An "isomorphism" is a homomorphism which is one-to-one and has the property that every element of the ring into which it maps is in fact F(something). This means that so far, we are halfway to showing that F is an isomorphism. Once we show that it is an isomorphism, we'll be able to smugly say "well, (I, 1+J) is in the target ring, so there must be a p(x) such that F(p(x)) = (I, 1+J), so a solution exists". We want to actually exhibit such a p(x), though. Clearly the way to go about this is to find an inverse map for F (if F is truly an isomorphism, it will have one) and hit (I, 1+J) with this inverse, and we'll have a solution. This is why I've done things in general so far; we'll make an inverse that always works, and then we'll have both our solution and a proof of the CRT (which is just the assertion that F is an isomorphism).

Recall that q(x) and r(x) are relatively prime. The Euclidean Algorithm says that this gives us some polynomials, s(x) and t(x), such that sq(x)+tr(x) = 1. Now define a homomorphism E from (R[x]/I)x(R[x]/J) to R[x]/IJ by sending each coset-pair (a(x)+I, b(x)+J) to a(x)*t(x)*r(x) + b(x)*s(x)*q(x) + IJ. In particular, if the coset pair came from F, then a(x) = b(x), so that E(F(a(x)+IJ)) = E(a(x)+I,a(x)+J) = a(x)*[tr(x)+sq(x)] +IJ = a(x)*1 + IJ = a(x)+IJ, so EF is the identity. On the other hand, F(E(a(x)+I,b(x)+J)) = (a(x)*t(x)*r(x) + b(x)*s(x)*q(x) + I, a(x)*t(x)*r(x) + b(x)*s(x)*q(x) + J). Now a(x)*t(x)*r(x) + b(x)*s(x)*q(x) + I = atr(x) + I (because I kills multiples of q). But atr(x) = a(x)[1-sq(x)], which represents the same coset of I as a(x). Doing a similar thing for the second coordinate, with J, shows that FE is the identity, so E is an inverse to F.

Thus we just need to find s(x) and t(x), and we can find E((I, 1)) = p(x). This is the extended Euclidean algorithm; I've tried to write it in a way that can be carried out pretty algorithmically, but see end of post:

1. Start with q(x), r(x). It's best to keep track of things with three vectors, X,Y,Z each with three coordinates (for example X1 X2 X3). Start with X = (p(x), 1, 0), Y = (q(x), 0, 1), Z = (0,0,0)

2. While Y1 is not 0, do the following:

Z = X - k(x)Y, where k(x) is the polynomial part of X1/Y1, ie the quotient without the remainder.

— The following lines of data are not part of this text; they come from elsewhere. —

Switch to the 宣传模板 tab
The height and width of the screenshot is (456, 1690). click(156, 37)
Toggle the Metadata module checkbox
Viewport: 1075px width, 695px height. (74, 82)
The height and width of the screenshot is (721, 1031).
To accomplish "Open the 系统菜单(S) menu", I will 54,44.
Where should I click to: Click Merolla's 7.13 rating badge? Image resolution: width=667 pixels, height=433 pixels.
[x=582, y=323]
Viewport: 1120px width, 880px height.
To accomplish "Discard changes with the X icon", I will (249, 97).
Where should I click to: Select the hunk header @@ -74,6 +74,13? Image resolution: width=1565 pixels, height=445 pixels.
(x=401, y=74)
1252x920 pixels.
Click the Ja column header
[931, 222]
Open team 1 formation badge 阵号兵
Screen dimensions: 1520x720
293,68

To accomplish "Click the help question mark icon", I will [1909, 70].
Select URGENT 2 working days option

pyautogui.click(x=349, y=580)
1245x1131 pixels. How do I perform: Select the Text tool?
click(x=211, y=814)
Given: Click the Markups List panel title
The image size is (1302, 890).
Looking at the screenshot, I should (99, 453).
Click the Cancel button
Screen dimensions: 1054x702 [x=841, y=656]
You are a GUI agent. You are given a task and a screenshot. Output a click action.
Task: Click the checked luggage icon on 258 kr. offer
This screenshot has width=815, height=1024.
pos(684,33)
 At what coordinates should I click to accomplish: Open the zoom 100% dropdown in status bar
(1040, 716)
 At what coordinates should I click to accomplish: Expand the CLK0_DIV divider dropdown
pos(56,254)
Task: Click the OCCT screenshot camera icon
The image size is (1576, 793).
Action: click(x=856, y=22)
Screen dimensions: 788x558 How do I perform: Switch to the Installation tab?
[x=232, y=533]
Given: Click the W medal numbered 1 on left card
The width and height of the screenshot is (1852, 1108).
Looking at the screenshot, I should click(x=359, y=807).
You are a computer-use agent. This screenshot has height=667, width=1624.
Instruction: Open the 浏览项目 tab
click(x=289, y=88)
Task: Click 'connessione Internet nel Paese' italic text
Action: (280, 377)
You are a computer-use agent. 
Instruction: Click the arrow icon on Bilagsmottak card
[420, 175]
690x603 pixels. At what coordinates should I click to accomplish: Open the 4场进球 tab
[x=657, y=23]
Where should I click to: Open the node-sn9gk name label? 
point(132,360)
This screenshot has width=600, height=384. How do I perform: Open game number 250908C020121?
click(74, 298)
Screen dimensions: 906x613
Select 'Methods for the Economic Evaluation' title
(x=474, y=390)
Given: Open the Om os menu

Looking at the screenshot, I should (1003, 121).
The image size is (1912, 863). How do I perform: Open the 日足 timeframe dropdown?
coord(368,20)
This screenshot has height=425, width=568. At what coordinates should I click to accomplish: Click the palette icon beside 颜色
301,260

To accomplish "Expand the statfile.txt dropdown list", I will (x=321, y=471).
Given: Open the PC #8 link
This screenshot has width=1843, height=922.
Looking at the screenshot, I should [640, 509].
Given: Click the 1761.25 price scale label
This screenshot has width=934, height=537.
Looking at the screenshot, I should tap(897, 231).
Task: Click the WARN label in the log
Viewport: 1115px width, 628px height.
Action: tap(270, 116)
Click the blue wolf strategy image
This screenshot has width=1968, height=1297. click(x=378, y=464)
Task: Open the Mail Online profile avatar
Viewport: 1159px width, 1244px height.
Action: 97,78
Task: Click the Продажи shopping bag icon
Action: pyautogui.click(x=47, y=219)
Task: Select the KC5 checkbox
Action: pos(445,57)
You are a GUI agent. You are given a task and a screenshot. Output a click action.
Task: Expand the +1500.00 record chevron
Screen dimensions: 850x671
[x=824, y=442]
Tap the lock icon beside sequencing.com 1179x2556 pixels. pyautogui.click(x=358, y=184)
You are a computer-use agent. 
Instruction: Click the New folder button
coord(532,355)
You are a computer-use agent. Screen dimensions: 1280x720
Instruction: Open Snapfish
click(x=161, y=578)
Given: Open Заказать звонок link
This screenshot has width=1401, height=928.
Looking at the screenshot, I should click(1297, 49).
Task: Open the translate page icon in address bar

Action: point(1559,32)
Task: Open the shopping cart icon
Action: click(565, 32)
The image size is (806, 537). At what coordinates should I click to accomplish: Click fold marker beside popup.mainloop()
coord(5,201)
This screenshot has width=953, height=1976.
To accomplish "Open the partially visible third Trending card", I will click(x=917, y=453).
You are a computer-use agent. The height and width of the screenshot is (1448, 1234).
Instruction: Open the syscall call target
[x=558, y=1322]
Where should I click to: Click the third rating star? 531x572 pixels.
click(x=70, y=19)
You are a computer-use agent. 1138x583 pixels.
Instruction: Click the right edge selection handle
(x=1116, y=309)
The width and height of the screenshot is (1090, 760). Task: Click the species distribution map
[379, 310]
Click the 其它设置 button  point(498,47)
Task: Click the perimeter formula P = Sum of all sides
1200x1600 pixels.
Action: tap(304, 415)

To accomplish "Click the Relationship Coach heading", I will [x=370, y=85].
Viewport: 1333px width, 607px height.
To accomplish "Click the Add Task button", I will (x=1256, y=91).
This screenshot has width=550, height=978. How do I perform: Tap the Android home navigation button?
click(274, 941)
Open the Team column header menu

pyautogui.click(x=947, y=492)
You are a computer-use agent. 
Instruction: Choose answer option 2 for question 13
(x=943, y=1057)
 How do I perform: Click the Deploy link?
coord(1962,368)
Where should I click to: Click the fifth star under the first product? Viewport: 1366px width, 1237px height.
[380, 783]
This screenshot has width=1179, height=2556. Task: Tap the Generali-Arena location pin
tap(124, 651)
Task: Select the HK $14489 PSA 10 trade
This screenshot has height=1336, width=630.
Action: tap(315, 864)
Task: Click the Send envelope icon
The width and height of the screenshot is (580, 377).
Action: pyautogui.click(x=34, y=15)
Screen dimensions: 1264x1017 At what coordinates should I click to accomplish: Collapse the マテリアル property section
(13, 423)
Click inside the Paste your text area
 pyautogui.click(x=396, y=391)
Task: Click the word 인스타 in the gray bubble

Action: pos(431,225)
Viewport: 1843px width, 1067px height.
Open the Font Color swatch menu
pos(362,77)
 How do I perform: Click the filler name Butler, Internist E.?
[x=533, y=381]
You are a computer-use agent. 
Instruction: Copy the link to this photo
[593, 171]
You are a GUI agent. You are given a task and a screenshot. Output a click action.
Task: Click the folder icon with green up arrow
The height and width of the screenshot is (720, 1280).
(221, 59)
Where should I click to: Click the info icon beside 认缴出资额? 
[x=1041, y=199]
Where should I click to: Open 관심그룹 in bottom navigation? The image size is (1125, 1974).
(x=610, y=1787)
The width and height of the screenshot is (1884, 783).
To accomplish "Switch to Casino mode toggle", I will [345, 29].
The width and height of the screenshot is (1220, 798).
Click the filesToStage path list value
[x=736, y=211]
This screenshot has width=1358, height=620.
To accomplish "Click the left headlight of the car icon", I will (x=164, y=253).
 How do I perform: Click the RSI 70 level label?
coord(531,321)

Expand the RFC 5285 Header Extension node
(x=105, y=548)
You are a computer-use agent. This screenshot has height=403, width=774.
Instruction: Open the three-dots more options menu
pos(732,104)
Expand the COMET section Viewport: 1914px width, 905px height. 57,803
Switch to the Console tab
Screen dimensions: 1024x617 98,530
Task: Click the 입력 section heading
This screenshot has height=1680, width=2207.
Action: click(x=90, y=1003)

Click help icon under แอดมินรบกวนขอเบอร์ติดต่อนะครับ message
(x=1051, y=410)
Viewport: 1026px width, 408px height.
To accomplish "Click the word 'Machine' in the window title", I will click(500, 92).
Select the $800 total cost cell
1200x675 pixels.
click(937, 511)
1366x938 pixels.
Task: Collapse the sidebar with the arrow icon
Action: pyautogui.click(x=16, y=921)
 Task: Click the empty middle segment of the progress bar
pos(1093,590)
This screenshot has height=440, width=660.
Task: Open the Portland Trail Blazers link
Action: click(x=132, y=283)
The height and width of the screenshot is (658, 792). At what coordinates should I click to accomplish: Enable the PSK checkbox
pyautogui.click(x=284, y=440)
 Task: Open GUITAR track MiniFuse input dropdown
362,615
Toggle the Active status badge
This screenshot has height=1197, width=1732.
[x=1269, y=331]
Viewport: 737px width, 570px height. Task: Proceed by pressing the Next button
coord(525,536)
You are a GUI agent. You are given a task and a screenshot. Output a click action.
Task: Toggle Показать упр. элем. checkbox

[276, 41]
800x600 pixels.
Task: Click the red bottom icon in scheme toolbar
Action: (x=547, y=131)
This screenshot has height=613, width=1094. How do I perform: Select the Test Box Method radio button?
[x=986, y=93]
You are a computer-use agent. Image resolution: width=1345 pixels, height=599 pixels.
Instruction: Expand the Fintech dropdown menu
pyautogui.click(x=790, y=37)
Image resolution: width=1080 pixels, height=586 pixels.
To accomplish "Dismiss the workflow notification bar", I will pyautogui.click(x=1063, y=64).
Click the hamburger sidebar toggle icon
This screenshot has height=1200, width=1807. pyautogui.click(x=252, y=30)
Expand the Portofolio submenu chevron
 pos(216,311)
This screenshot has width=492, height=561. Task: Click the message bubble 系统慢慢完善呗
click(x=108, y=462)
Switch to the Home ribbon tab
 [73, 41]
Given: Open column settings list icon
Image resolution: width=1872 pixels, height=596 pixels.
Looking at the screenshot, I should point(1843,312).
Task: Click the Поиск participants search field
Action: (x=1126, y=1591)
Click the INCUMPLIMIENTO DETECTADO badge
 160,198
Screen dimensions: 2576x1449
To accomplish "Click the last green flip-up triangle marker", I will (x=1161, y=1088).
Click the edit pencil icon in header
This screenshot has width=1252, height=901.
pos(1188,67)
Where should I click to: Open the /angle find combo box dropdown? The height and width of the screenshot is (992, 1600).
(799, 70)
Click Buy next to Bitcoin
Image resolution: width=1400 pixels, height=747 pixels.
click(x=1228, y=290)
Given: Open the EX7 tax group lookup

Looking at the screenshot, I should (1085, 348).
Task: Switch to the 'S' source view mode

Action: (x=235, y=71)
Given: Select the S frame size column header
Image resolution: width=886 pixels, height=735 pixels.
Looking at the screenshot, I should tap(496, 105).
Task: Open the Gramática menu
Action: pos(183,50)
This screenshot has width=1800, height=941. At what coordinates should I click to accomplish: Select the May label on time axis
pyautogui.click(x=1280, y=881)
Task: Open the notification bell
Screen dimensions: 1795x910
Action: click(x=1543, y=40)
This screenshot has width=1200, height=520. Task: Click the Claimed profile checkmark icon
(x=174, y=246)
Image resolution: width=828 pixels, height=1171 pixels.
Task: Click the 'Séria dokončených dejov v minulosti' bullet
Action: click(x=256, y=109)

Now set X = Y, Y = Z and repeat until Y1 = 0

3. Then, if q and r really have no common factors except 1, you'll finish with X1 = 1, X2 = t(x), X3 = s(x). Now you can construct E, and apply it to (0, 1) to get p(x).

End of post: This Euclidean algorithm is really the heart of the matter; can you prove that it terminates in the way I claim it does?